Task directions: Copy the material below word for word, covering everything from the line containing "The image size is (2296, 1623)." down to the line containing "Describe the element at coordinates (384, 452)", both lines included.
BEGIN Source material
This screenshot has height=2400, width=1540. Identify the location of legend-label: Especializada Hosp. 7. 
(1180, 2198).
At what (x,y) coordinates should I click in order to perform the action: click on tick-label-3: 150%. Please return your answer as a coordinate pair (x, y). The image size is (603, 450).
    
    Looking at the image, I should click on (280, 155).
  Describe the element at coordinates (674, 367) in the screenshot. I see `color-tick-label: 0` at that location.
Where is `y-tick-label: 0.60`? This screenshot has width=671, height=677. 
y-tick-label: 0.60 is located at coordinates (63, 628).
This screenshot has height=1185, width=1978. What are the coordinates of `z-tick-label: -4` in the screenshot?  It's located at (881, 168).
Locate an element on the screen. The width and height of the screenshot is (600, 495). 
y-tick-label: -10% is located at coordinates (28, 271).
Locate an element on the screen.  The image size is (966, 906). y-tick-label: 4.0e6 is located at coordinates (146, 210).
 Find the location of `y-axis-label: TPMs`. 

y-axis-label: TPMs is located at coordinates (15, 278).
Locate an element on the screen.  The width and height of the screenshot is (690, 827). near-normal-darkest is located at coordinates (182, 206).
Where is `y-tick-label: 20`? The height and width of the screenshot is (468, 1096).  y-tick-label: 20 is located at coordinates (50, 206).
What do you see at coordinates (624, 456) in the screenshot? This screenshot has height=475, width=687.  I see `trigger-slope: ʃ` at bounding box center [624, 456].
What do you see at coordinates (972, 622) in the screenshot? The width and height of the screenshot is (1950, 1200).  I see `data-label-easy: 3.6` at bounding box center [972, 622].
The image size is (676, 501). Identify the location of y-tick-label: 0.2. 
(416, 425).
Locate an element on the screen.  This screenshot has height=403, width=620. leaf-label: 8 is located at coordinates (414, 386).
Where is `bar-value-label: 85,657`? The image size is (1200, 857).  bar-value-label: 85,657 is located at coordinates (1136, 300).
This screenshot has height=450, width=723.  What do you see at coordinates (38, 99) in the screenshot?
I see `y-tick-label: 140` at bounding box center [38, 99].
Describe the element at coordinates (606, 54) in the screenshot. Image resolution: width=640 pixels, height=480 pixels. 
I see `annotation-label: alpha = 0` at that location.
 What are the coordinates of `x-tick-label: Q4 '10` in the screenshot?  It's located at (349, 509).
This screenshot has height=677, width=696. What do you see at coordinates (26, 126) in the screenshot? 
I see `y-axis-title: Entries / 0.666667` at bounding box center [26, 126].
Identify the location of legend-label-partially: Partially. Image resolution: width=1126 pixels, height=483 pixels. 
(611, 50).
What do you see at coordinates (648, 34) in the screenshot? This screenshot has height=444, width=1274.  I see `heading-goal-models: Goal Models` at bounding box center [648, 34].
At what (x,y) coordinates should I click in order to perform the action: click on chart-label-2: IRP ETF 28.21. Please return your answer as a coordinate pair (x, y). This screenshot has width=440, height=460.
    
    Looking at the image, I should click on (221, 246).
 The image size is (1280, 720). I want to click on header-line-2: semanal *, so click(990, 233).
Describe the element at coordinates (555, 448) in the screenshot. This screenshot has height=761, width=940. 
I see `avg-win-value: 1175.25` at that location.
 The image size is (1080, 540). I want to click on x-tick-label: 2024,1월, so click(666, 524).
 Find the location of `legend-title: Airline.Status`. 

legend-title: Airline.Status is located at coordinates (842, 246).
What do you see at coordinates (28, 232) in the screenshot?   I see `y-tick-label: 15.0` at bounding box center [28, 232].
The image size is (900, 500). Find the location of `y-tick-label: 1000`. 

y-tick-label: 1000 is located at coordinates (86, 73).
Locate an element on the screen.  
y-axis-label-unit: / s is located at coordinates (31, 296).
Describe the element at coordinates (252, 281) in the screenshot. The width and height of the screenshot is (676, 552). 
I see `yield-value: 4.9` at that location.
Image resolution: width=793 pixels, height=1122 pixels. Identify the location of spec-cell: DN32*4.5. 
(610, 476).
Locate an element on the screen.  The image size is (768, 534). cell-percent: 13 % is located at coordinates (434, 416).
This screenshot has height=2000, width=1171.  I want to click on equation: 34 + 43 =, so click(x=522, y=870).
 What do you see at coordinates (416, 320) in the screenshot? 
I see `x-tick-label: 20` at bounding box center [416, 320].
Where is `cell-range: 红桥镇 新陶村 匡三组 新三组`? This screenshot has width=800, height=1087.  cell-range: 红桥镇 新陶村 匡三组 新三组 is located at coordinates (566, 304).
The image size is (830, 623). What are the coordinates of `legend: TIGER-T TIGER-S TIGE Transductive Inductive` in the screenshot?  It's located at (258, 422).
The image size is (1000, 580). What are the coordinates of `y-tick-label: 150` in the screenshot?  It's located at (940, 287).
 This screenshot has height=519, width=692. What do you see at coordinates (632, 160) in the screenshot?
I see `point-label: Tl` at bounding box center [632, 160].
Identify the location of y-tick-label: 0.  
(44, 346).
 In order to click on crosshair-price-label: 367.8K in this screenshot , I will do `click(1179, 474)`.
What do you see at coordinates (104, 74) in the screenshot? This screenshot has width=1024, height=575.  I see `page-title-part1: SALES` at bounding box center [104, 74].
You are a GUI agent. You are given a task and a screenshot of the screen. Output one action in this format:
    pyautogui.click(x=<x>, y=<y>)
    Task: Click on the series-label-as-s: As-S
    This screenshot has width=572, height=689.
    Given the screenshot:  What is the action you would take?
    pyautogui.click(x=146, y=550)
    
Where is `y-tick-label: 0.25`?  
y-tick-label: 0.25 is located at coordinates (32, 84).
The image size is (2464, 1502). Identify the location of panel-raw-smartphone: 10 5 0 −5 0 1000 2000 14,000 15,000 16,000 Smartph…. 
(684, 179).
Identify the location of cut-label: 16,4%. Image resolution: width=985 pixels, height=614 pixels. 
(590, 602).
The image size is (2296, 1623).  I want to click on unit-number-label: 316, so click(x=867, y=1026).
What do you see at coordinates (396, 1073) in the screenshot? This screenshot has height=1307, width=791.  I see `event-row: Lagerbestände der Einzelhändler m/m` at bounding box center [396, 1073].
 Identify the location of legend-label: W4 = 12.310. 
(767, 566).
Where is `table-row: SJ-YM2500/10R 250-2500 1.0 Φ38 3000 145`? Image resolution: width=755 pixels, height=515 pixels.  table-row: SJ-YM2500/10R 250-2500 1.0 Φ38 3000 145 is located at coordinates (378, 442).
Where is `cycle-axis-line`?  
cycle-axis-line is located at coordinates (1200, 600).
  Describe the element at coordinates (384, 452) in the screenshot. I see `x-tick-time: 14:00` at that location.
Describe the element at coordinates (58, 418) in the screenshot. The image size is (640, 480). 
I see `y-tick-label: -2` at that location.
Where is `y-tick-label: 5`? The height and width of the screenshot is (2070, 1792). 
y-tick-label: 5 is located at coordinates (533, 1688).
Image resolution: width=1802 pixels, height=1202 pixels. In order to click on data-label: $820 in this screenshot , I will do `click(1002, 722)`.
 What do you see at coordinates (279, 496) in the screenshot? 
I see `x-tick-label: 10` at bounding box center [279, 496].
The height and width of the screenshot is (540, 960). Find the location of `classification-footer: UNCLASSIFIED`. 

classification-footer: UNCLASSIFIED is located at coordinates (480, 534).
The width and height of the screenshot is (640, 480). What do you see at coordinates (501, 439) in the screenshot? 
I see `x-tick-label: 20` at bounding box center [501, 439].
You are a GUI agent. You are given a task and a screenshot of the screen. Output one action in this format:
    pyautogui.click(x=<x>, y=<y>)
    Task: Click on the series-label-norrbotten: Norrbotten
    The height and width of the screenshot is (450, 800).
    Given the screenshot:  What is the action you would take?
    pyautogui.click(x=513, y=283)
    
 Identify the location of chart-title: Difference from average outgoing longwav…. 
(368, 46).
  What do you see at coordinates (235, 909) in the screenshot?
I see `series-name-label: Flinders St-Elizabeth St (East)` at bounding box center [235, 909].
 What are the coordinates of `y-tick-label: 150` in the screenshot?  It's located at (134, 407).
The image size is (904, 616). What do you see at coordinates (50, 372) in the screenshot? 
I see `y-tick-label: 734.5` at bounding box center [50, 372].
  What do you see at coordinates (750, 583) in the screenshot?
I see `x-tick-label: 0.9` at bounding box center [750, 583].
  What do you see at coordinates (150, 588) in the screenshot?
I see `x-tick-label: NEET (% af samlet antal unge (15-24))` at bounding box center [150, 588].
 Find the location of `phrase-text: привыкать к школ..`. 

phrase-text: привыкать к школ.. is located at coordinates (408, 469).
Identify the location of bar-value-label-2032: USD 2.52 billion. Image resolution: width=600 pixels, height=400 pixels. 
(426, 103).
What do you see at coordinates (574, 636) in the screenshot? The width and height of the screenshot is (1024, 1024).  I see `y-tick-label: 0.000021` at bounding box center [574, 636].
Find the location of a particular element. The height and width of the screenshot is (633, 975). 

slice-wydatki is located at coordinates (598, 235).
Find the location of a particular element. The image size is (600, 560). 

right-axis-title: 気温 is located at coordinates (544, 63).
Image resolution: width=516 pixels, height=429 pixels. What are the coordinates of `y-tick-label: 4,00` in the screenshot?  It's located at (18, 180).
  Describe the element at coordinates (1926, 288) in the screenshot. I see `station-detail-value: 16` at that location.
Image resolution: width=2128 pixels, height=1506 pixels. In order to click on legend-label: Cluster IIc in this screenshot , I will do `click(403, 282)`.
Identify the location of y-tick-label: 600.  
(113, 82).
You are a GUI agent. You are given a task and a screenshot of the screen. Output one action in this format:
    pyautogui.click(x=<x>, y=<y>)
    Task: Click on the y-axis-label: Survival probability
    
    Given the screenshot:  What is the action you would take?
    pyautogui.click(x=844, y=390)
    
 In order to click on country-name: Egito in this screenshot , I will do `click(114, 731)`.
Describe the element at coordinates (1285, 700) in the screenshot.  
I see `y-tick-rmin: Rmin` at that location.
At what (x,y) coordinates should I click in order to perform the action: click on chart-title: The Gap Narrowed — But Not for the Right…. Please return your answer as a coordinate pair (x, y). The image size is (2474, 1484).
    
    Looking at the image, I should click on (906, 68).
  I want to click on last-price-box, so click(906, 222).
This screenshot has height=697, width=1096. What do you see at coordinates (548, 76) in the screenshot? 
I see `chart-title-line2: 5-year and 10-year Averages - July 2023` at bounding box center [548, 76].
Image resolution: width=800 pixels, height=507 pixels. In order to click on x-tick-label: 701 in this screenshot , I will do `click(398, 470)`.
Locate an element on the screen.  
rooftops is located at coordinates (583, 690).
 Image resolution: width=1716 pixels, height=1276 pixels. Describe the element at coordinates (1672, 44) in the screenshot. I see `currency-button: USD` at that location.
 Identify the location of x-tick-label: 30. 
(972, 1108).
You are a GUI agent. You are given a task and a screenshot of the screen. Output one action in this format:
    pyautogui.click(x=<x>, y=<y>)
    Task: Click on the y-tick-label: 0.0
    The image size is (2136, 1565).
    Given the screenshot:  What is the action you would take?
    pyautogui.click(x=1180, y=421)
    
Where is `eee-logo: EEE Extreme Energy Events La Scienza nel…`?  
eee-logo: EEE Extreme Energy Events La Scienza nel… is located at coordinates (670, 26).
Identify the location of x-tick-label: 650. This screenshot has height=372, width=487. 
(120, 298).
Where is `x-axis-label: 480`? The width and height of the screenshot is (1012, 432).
END Source material
Final answer:
The image size is (2296, 1623).  I want to click on unit-number-label: 316, so click(x=867, y=1026).
What do you see at coordinates (396, 1073) in the screenshot? This screenshot has height=1307, width=791.  I see `event-row: Lagerbestände der Einzelhändler m/m` at bounding box center [396, 1073].
 Identify the location of legend-label: W4 = 12.310. 
(767, 566).
Where is `table-row: SJ-YM2500/10R 250-2500 1.0 Φ38 3000 145`? Image resolution: width=755 pixels, height=515 pixels.  table-row: SJ-YM2500/10R 250-2500 1.0 Φ38 3000 145 is located at coordinates (378, 442).
Where is `cycle-axis-line`?  
cycle-axis-line is located at coordinates (1200, 600).
  Describe the element at coordinates (384, 452) in the screenshot. I see `x-tick-time: 14:00` at that location.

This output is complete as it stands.